Network Appliance has been in Australia for seven years and the company’s director of marketing and alliances, Mark Heers, says it’s in ‘heavy growth’ at the moment.

"In recent market share numbers that came out, we are one of only three companies that grew market share in the past 12 months," Heers says.

"Why? It’s starting to become a specialised market, and the companies that grew were specialised storage players rather than server vendors that sell storage, and I think that’s starting to become important."

Linus Chang, managing director of distributor Cortex IT, says the company has been doing well because they’ve focused on storage software.

"While storage hardware manufacturers have been working to make SMB backup devices more affordable, the software industry has been slower to follow, keeping the prices of overall solutions high. This has led many resellers to turn to BackupAssist as their choice in software, he says, enabling them to deliver reliable backup solutions to their clients at an affordable price.

Chang says there was a 24 percent increase in worldwide internet (Google) searches for SMB backup software from March 2004 to March 2005. And Cortex IT had a 110 percent increase in sales of BackupAssist in the past six months.

LAN Systems’ Wendy O’Keeffe says the market size for SMB storage in Australia has been estimated at $144 million.

Wendy O'Keeffe
LAN Systems' O'Keeffe: Resellers are trusted advisers

"SMBs have lots of pain-points just like larger companies. By providing a solution for key pain points in the business -- for example backup, recovery, compliance, archiving, disaster recovery and cost infrastructure -- resellers act as a trusted advisers to SMBs which often don’t have dedicated IT resources."

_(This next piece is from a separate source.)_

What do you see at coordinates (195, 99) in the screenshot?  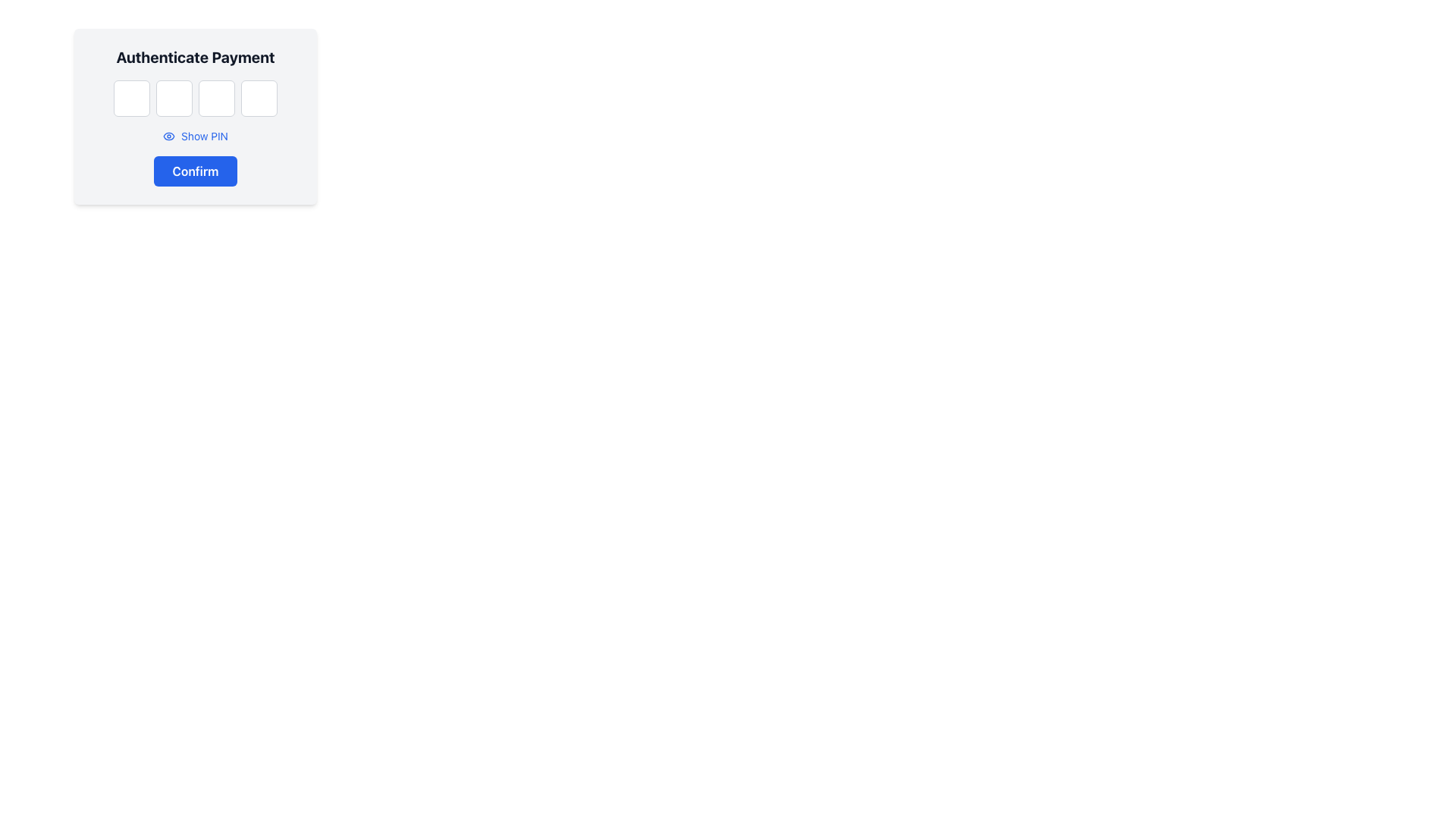 I see `each of the four rectangular input fields in the PIN entry field group to focus on them, starting from the leftmost field` at bounding box center [195, 99].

Statistics from Access Markets International (AMI) Partners, predicts the worldwide spending on storage software will increase at a compounded annual rate of 25 percent between 2002 and 2006, far eclipsing the expected singledigit growth rate for storage hardware.

Between 2002 and 2006, worldwide spending among SMBs on storage hardware, software and services will increase a total of $15 billion (with a CAGR of 40–50 percent) eclipsing spending among large businesses which will increase by a CAGR of only 5 percent.

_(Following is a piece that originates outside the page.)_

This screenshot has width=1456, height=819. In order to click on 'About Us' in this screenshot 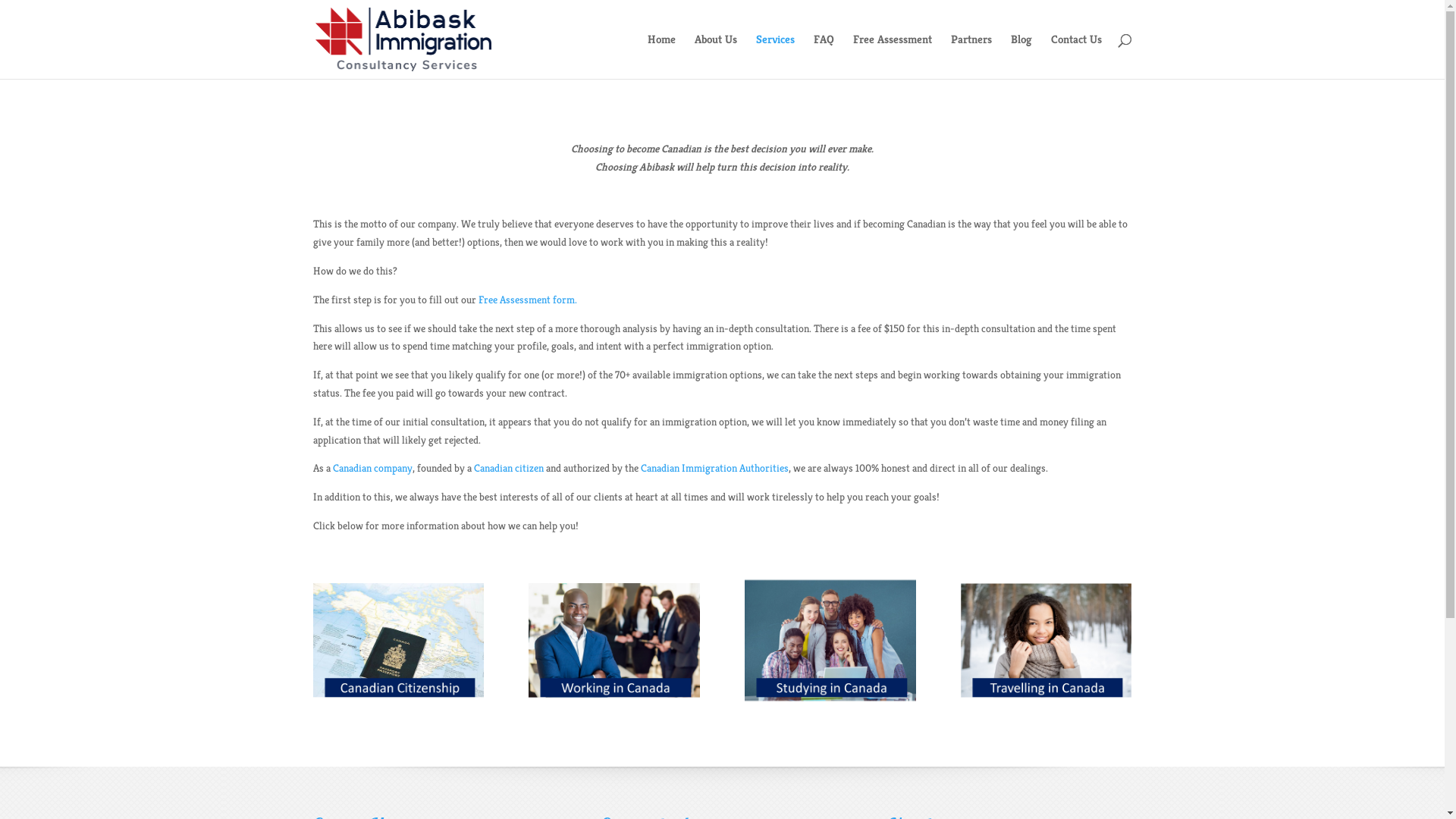, I will do `click(715, 55)`.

Verticals driving significant demand for storage include imaging and document management, data mining,multi-media, ERP, CRM, and imaging.

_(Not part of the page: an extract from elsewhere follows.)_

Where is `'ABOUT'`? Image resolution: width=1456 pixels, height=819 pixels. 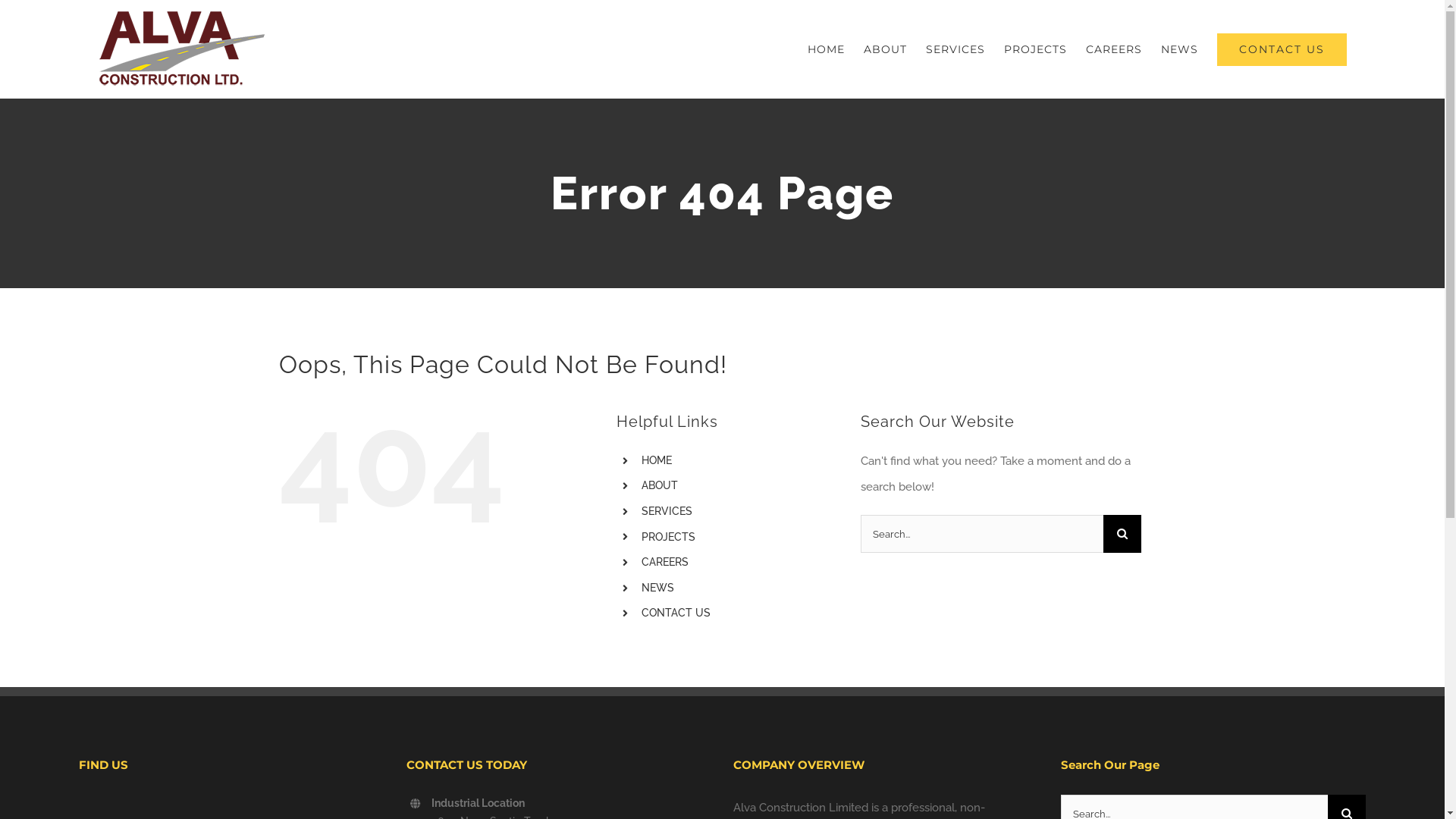 'ABOUT' is located at coordinates (641, 485).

FalconStor has 600 customers in 13 countries and grew 87 percent as a company last year, FalconStor’s Norton says.

"In Australia we’ve gone from having two to three reseller partners to 20 in the past 18 months, and that’s because of demand in the marketplace for the products that FalconStor is delivering."

Adaptec, historically known for RAID and its traditional card business, has been getting into the external storage market through strategic acquisitions and is all the better for it.

"We have a broad range of external storage products that cater into the DAS, NAS and SAN market, primarily for the SMB market, and the entry level to mid range," says Adaptec Australia’s country manager, Demetri Christodoulou. "That’s where we see the growth areas," he says.

Making storage simple is a big catchcry among vendors. Cortex IT’s Chang says the company has made a significant imprint with local SMBs by simplifying storage.

‘Something that was previously rocket science, we’ve made it suitable for the average Joe user. Previously it used to be very difficult to schedule the Windows backup program, or setup a rotation schedule, and the monitoring side of it used to be complex. Some of the bigger companies’ products don’t do some of the notification and monitoring as well as we do, and they can cost five times as much," Chang says.